Plusieurs études européennes constatent une augmentation du nombre de travailleurs concernés par la souffrance psychique en lien avec le travail pendant la dernière décennie. EUROGIP a consacré sa dernière étude à la question de la reconnaissance du caractère professionnel des maladies psychiques en Europe.
Un rapport récent d’EUROGIP s’intéresse notamment aux troubles psychiques liés à des risques psychosociaux (ceux causés par des substances toxiques, notamment les solvants, sont exclus) et aux cinq pays qui reconnaissent les troubles psychiques en maladies professionnelles (Danemark, Espagne, France, Italie, Suède) ainsi qu’à l’Allemagne et la Belgique où des informations sur la reconnaissance en accidents du travail sont disponibles.Troubles psychiques et accidents du travail
Une position identique de reconnaissance du trouble psychique en accident du travail pour les pays européens
Dans plusieurs pays d’Europe, les troubles psychiques sont pris en charge au titre du risque accident du travail (AT). EUROGIP indique que les pays ont une position identique sur le sujet: il est nécessaire qu’un évènement inattendu, de courte durée et traumatisant soit à l’origine du trouble psychique.
La quantification des AT en la matière n’est pas évidente car les publications statistiques ne permettent pas d’isoler les troubles psychiques. Une estimation chiffrée est possible au travers d’un agent de déviation, la violence. Par exemple, en Allemagne, dans le rapport annuel 2021 sur les AT, 13 369 avec plus de 3 jours d’arrêt sont causés par des actes de violence, agressions, menaces et surprises.
En Belgique, un choc psychologique peut être reconnu en AT. Pour 2021, 1 095 cas de « chocs » ont ainsi été reconnus pour le secteur privé.
Au Danemark, le syndrome de stress-post-traumatique est reconnu comme un AT si l’exposition a duré au maximum 5 jours. Au-delà, la reconnaissance est possible en maladie professionnelle (MP).
Le rapport statistique espagnol fait état en 2021 de 5640 cas de dommages psychologiques dus à des agressions ou des menaces.

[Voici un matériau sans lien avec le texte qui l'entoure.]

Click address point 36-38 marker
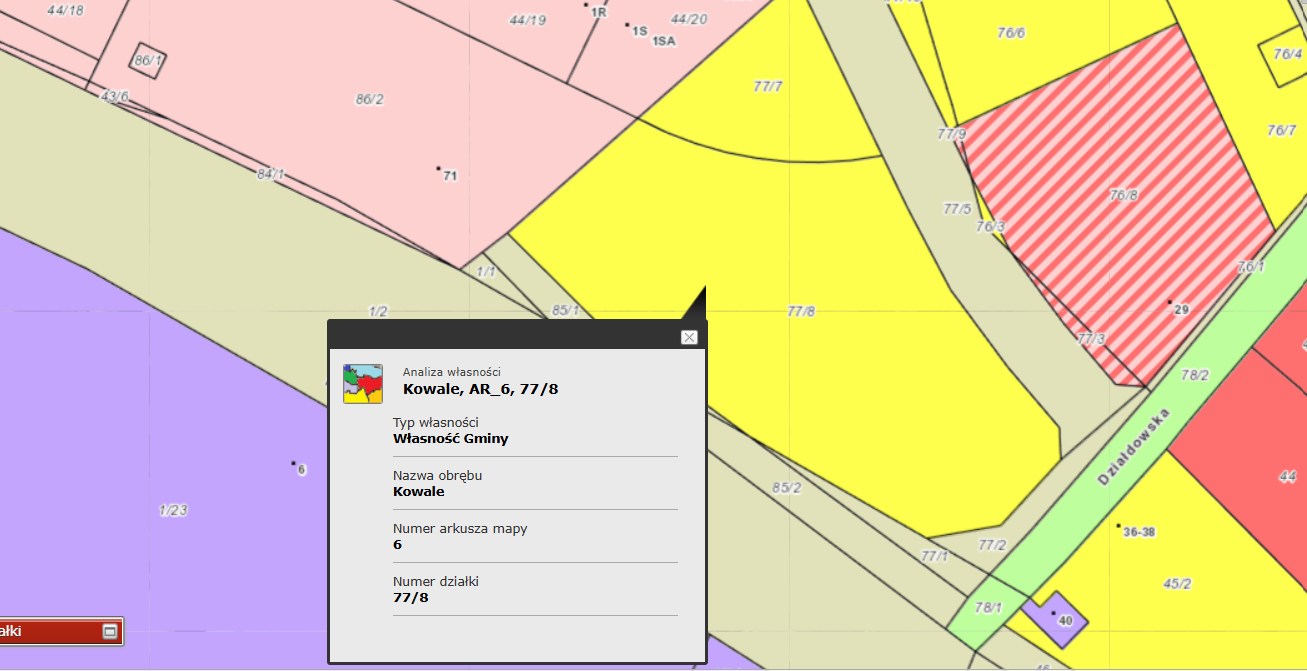Screen dimensions: 1307x671 pos(1118,525)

En France, selon l’Assurance Maladie-Risque professionnels, plus de 10 000 affections psychiques sont reconnues en AT pour le secteur privé. Il y a aussi 10 000 autres cas dont les circonstances décrites dans le certificat médical initial ou dans la déclaration d’AT rédigée par l’employeur s’apparentent à celles des affectations psychiques prises en charge en AT, sans se solder formellement par un trouble psychique.
En Italie, les statistiques ne permettent pas d’évaluer le nombre d’AT liés à des risques psychosociaux, mais la littérature semble indiquer qu’une telle reconnaissance est rare dans ce pays.

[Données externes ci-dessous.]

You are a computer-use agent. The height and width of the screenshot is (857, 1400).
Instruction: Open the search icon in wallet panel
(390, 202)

La Suède reconnait les troubles psychiques en AT et MP mais les statistiques ne permettent pas de distinguer les deux par type de lésion.
Le cas particulier du suicide
Les cas de suicide ont progressivement été reconnus comme AT dans plusieurs pays. Le périmètre de la reconnaissance est toutefois fonction de la définition nationale de l’accident du travail et du raisonnement juridique développé par la jurisprudence de chaque pays.
Ainsi, en France, le suicide est appréhendé comme un accident du travail « classique »: s’il a lieu au temps et au lieu de travail, le suicide bénéficie d’une présomption d’origine professionnelle, à moins que l’employeur ne démontre une cause totalement étrangère au travail.
A contrario, la Finlande exclut strictement une quelconque reconnaissance du suicide comme AT, le fait de se donner la mort étant un acte volontaire qui, de ce fait, n’entre pas dans la définition de l’accident.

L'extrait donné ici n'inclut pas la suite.